EXERCISE OBJECTIVE:
Please count the lines in the records below that include the word "agent" and report only the total.

----- INPUT DATA -----

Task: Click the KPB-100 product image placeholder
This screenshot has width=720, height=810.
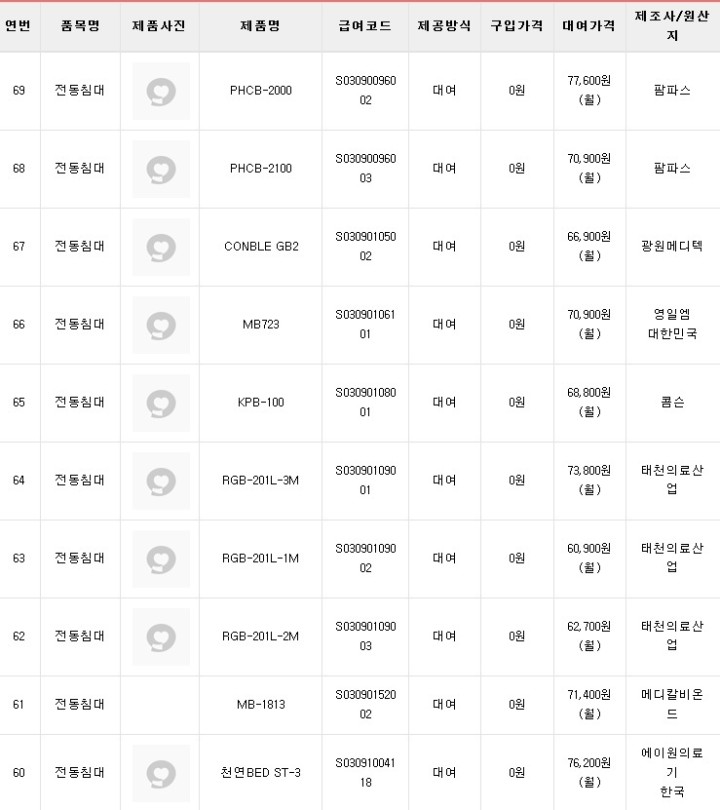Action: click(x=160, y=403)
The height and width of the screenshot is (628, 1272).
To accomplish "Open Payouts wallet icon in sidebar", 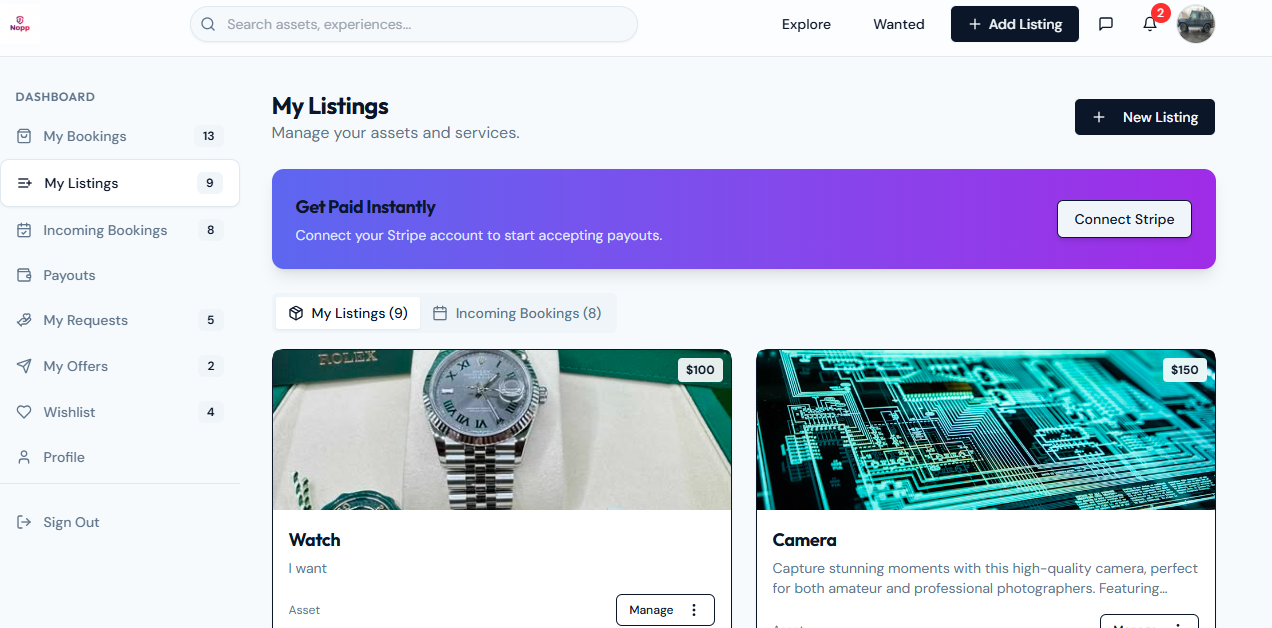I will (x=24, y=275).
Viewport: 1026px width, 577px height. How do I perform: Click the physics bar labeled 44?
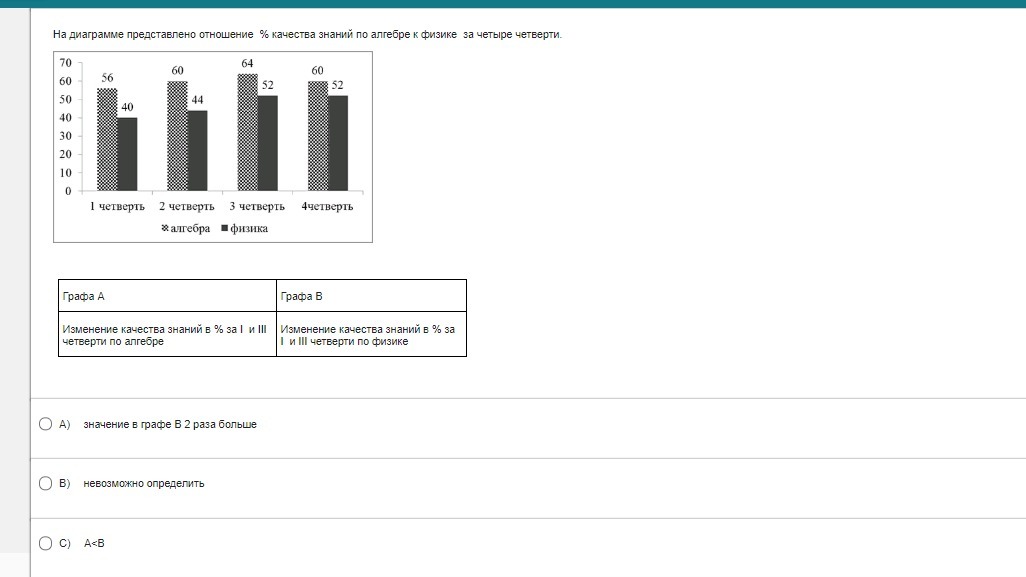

-----
----- INPUT DATA -----

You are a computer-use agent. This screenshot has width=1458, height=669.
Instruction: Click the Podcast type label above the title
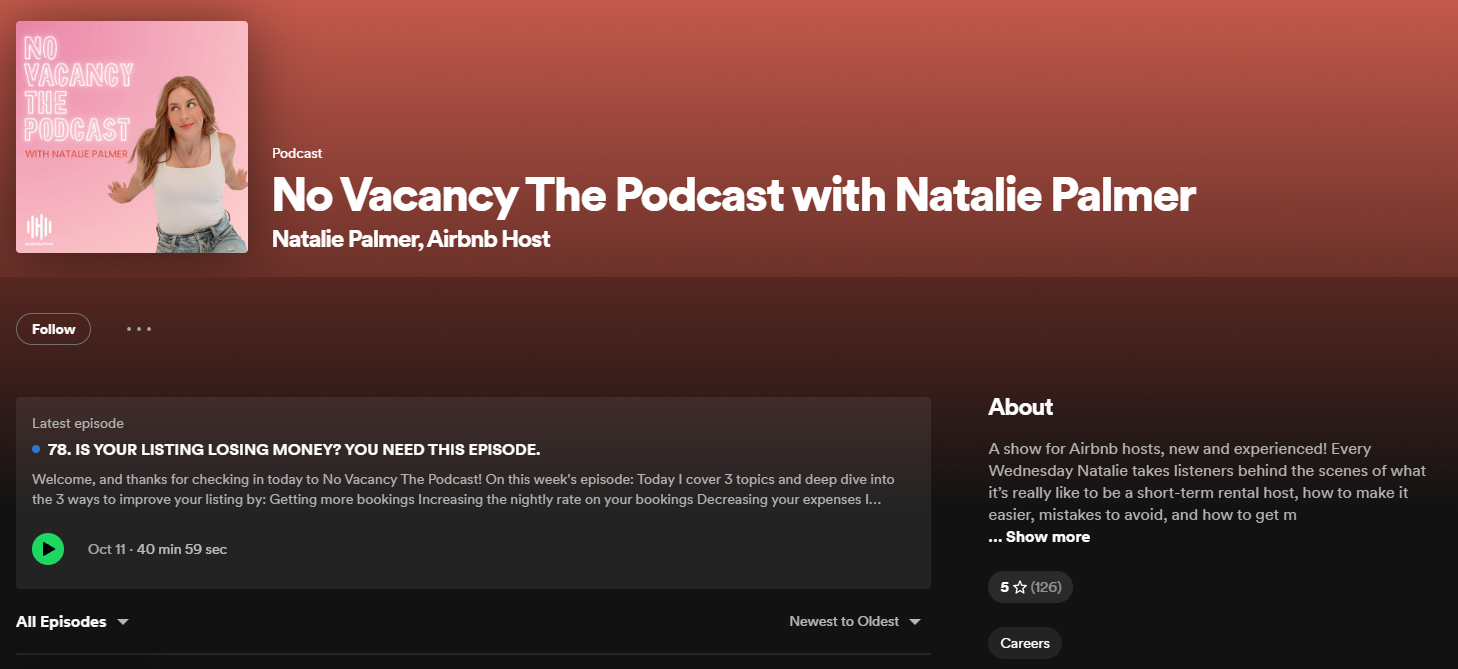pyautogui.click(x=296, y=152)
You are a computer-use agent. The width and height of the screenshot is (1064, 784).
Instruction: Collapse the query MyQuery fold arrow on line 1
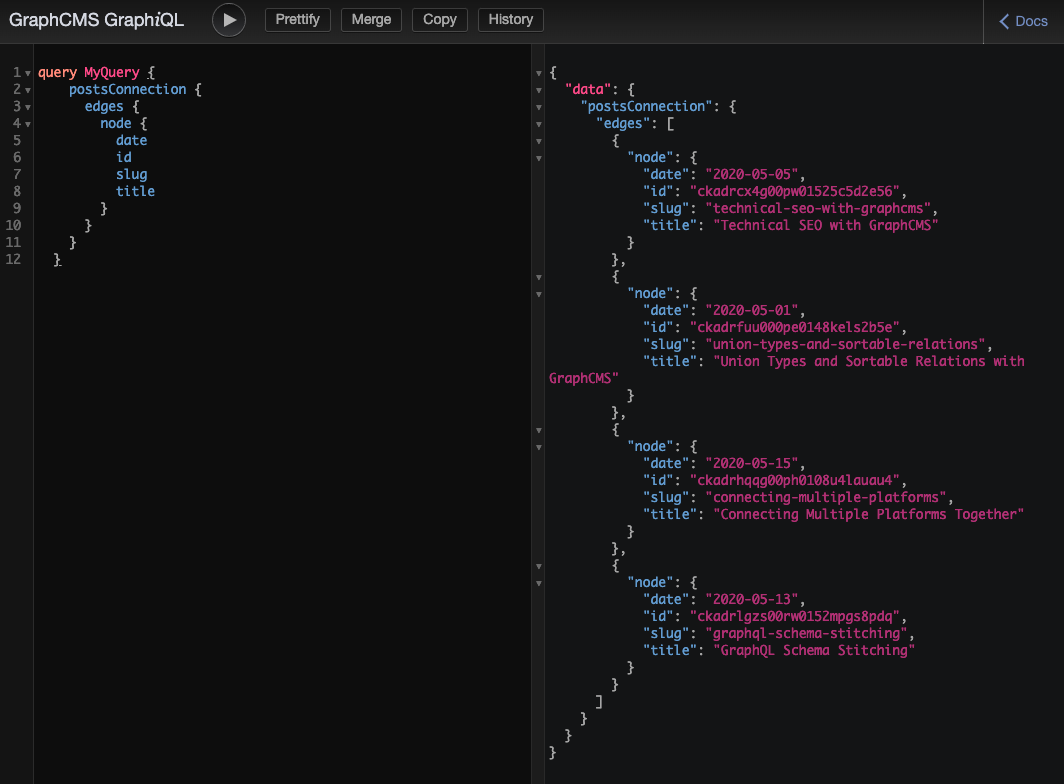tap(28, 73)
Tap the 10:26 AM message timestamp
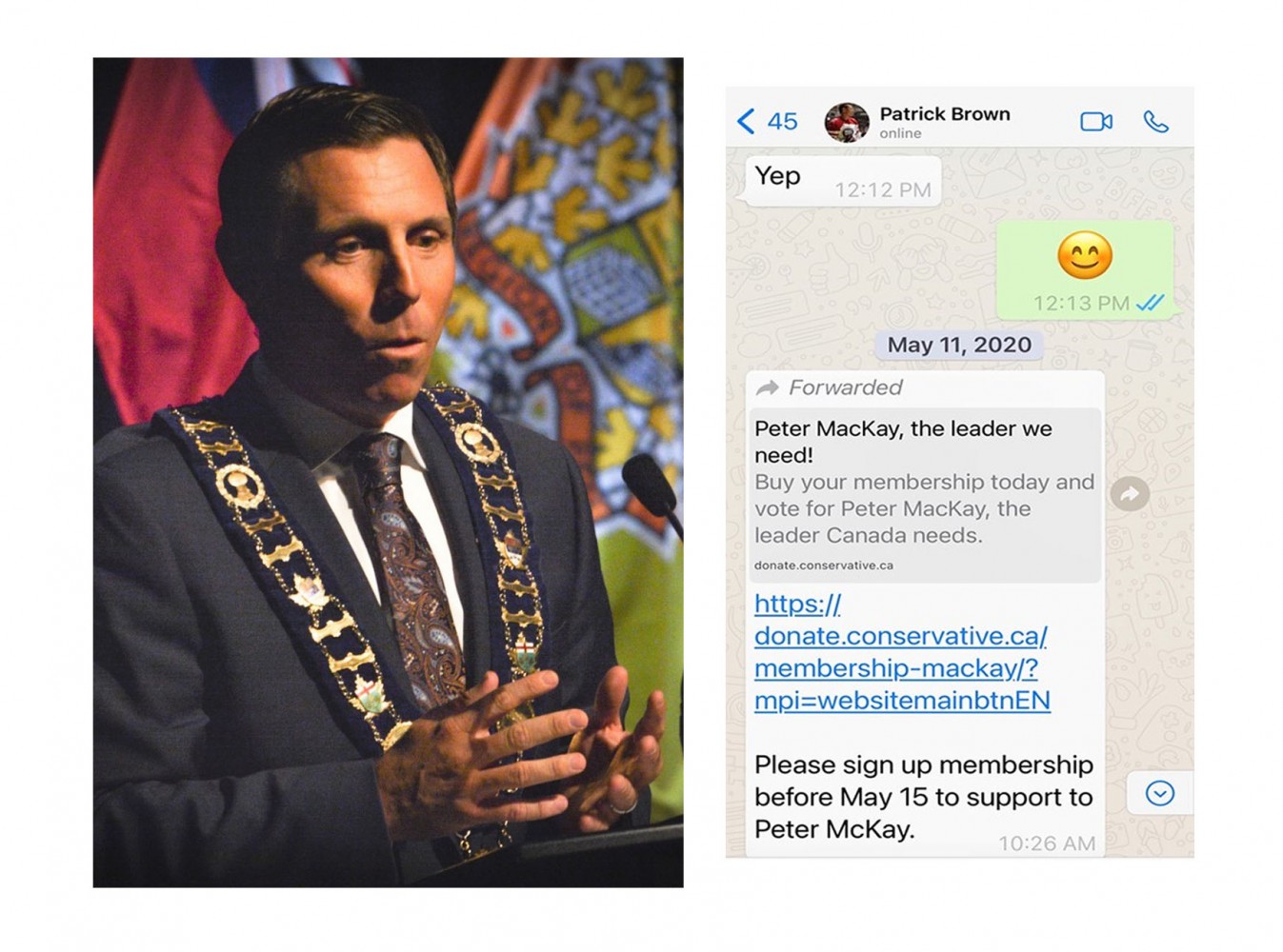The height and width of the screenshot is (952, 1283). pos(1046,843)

-----

OUTPUT OF THE EXERCISE:
2